→ **Exercise objective**
Every line from the one with "Given: Open the MARQUES menu" through the end of the records below should be restated word for word, and nothing outside that span.

[Collected data]

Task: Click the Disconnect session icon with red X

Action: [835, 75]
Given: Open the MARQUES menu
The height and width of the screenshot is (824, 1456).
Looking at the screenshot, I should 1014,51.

→ **Final answer**
Given: Open the MARQUES menu
The height and width of the screenshot is (824, 1456).
Looking at the screenshot, I should 1014,51.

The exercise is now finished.